We are contemplating terminating a part-time employee due to excessive absenteeism. If it were just that, I wouldn't be so concerned; however, the absences are a legitimate string of bad luck accidents, leaving the employee partially disabled. The employee can still perform the essential functions of the job, and we have attempted to accommodate his schedule around his therapy. His physical condition and newly disabled status have caused the employee mental anguish - enough to be temporarily hospitalized and currently receiving regular outpatient counseling.

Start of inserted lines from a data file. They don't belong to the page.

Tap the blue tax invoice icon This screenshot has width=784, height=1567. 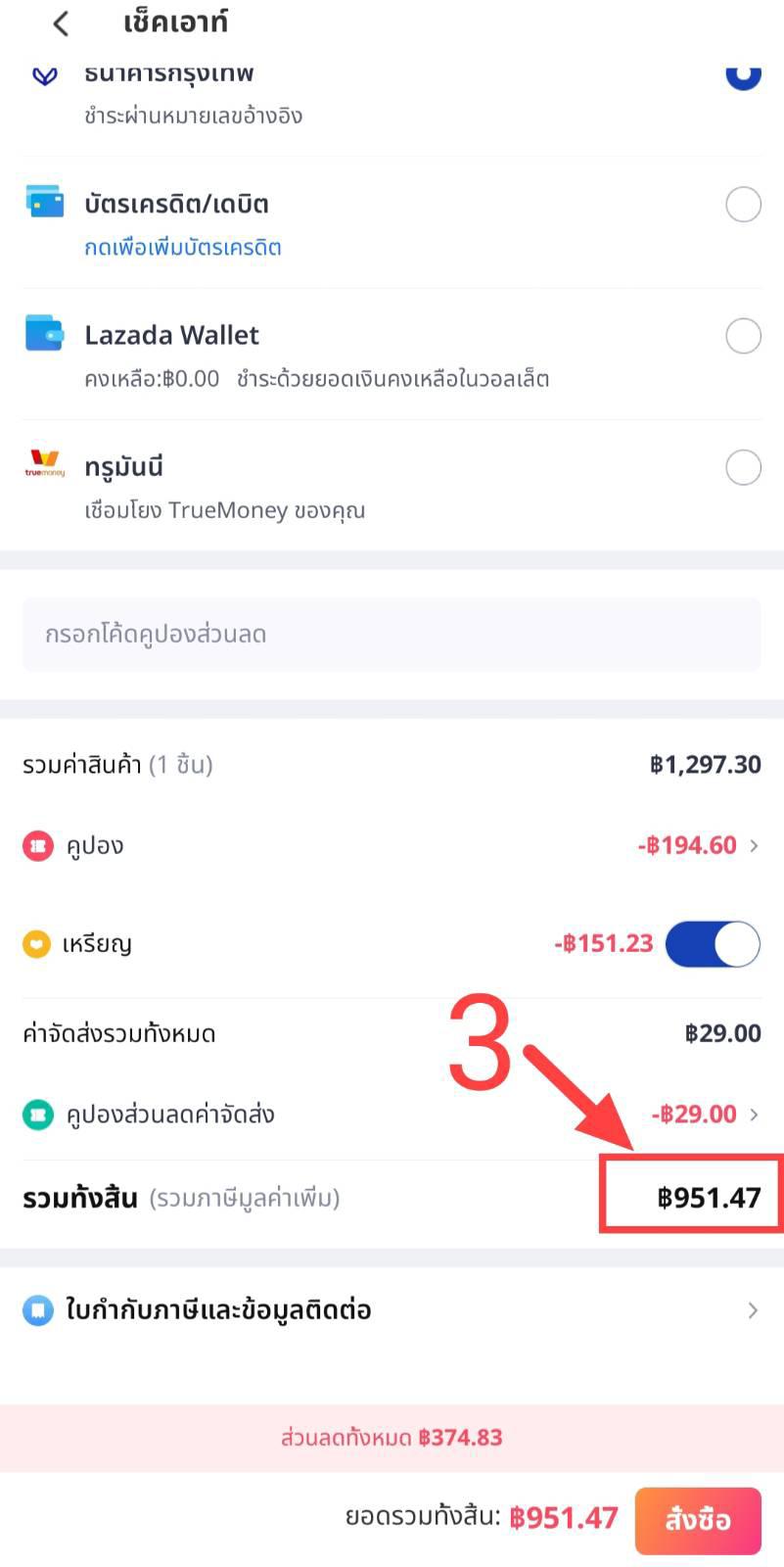pyautogui.click(x=38, y=1309)
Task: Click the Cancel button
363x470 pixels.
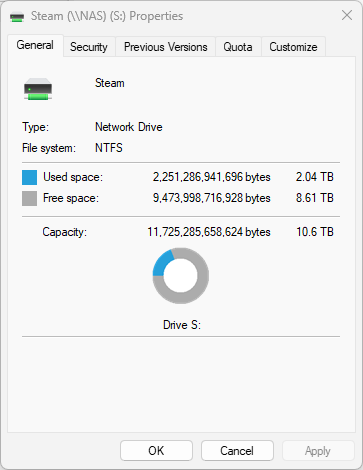Action: (x=237, y=451)
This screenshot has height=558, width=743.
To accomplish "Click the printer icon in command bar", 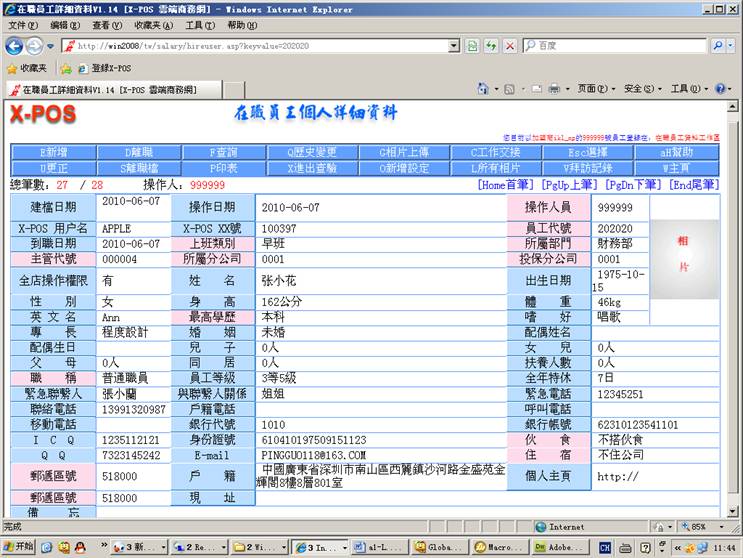I will (553, 89).
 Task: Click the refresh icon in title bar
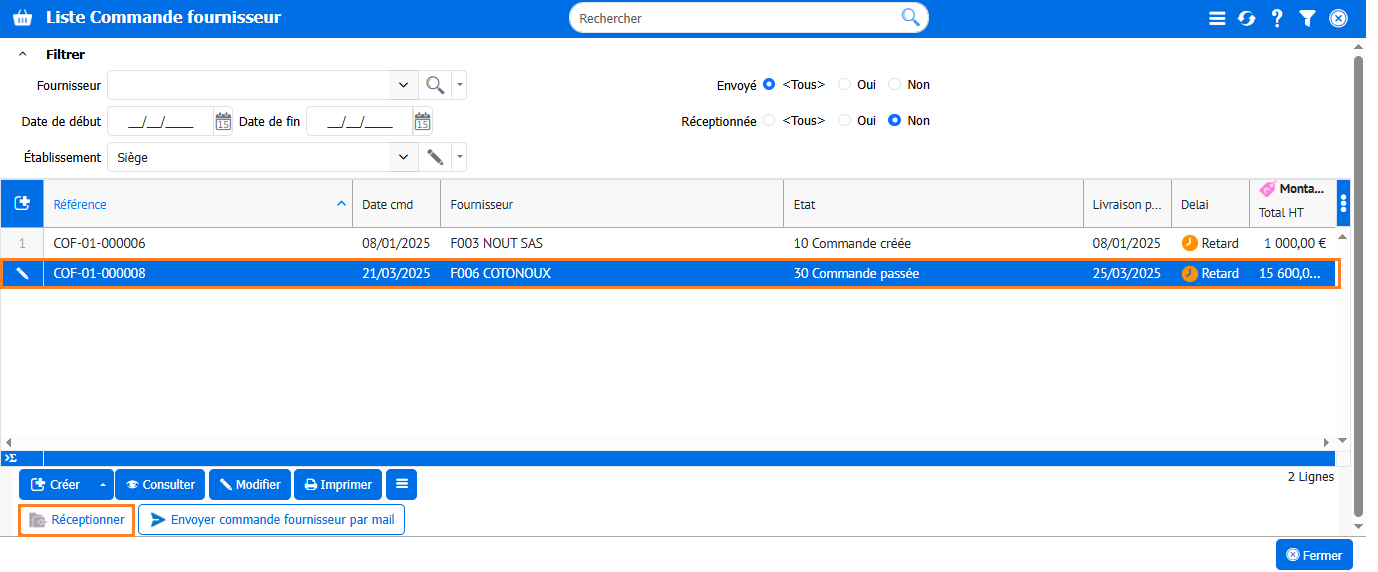pos(1246,18)
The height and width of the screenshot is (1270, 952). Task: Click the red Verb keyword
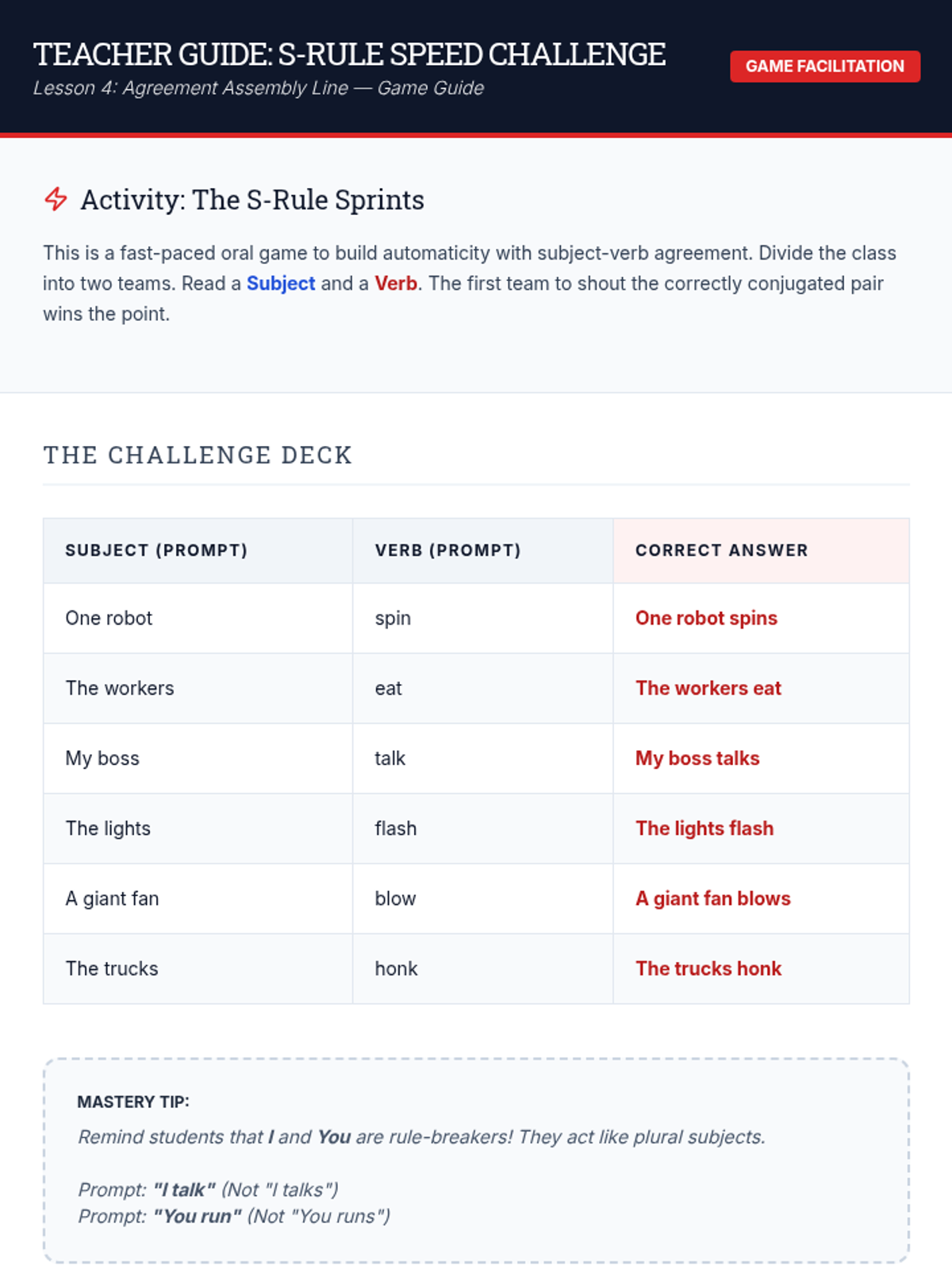[396, 283]
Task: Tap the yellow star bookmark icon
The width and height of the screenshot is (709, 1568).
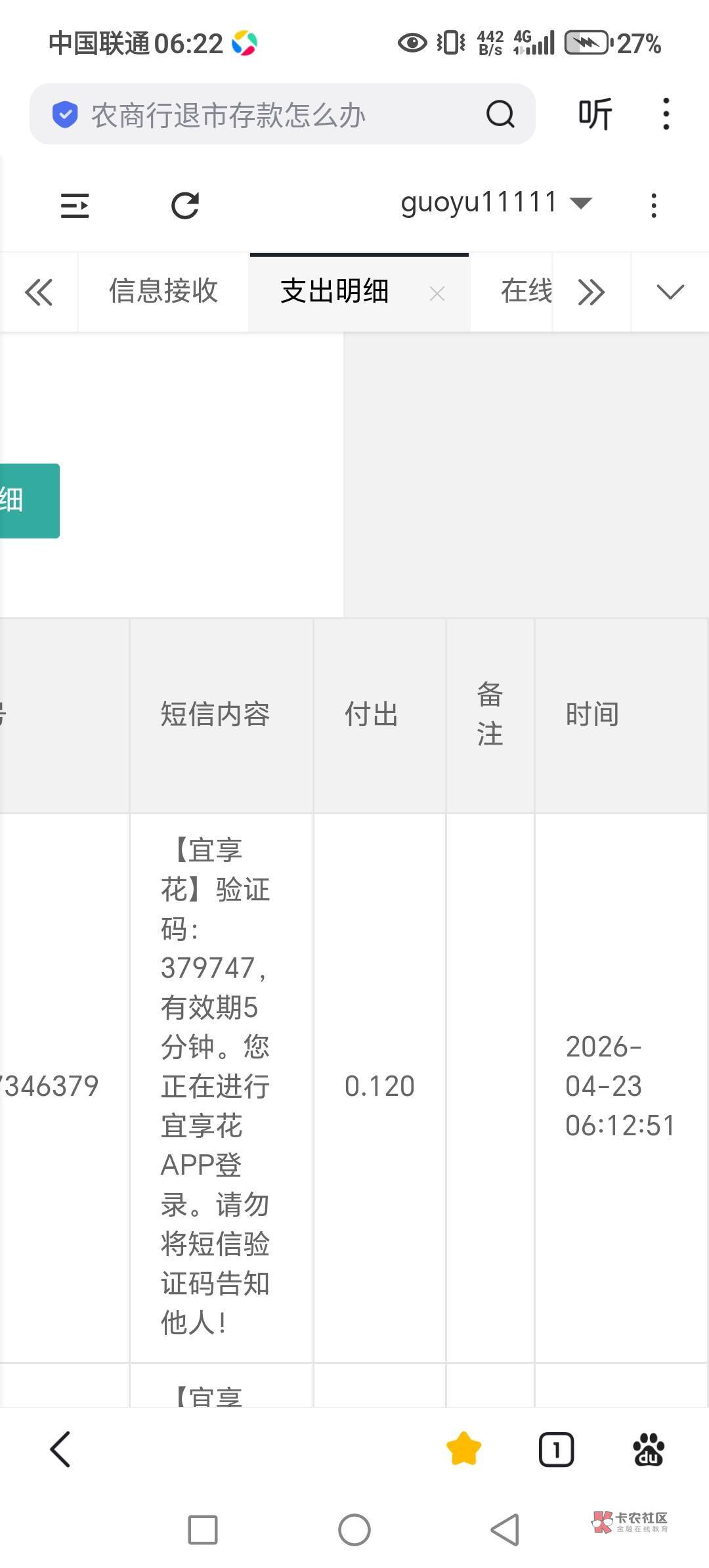Action: (463, 1449)
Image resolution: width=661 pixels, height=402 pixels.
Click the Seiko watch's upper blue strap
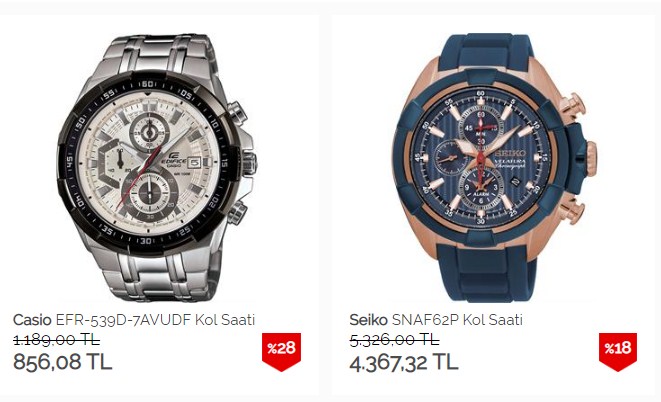[485, 51]
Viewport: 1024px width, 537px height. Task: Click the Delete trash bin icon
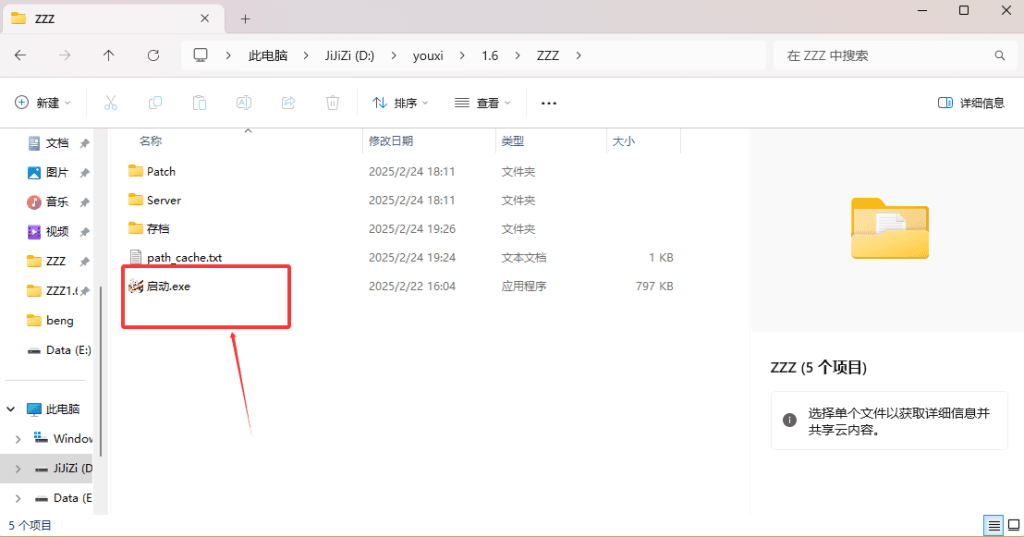click(x=332, y=103)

Part of the doctor's diagnosis is that the employee should continue working, as this helps his sense of self worth. We don't want to contribute to the mental stress, but the absences are hindering our production. We are a small organization without enough depth to absorb these absences. Maybe I'm too much of a softie, but I really don't want to throw the employee out on the street. What do you think?

Softie

Dear Softie:

Disability is rarely the type of clear-cut affair that is easily resolved by a state or federal statute. If you were a company with more than 50 employees in a 75 mile radius, the federal FMLA (Family and Medical Leave Act, covered in a previous HR Guy column) would be able to provide you with guidelines to help resolve your dilemma. But because your company has fewer than 50 employees, you are not bound by the FMLA. Nevertheless, because we are dealing with partial disability as opposed to full incapacitation, I suggest we take a look at the Americans with Disability Act and legislation that applies to any company with 15 or more employees (part-time or full- time), who are working for the company 20 or more weeks during the current calendar year.

The ADA defines a person with a disability as someone who has a physical or psychological impairments which limits substantially one or more major life activities such as walking, speaking, breathing, working, hearing, seeing, reading, learning, caring for oneself, standing, sitting, and lifting. So long as the employee is qualified for the position in question, the ADA stipulates that the employer make "reasonable accommodation" to help the disabled employee perform his or her job. You stated that the employee can still perform the essential functions of his job. Therefore the onus is on you the employer to reasonably accommodate him.

What does reasonable accommodation entail? Well, in this particular case, it seems like you need to accommodate both the employee's physical and psychological handicaps. On the physical side, this can include things such as making his workspace wheelchair accessible or providing him with a new workspace that is more ergonomically accommodating, so he need not move around the office as much. The psychological aspects are tougher, but you can work with the employee to lessen his stresses and work with him to seek professional counseling to help him with his issues.

While the ADA can be both awkward and expensive for you - the employer - to deal with, the law does clearly stipulate that you do not have to accommodate an employee if it causes undue hardship on the company in terms of logistics or expenses. Undue hardship is not clearly defined, and while you say that your company cannot afford to absorb the difficulties associated with the employee in question, I encourage you to seek professional legal counsel in determining whether or not your claims of undue hardship are legitimate - that is, whether or not they will hold up in a court of law if the employee mounts a legal challenge.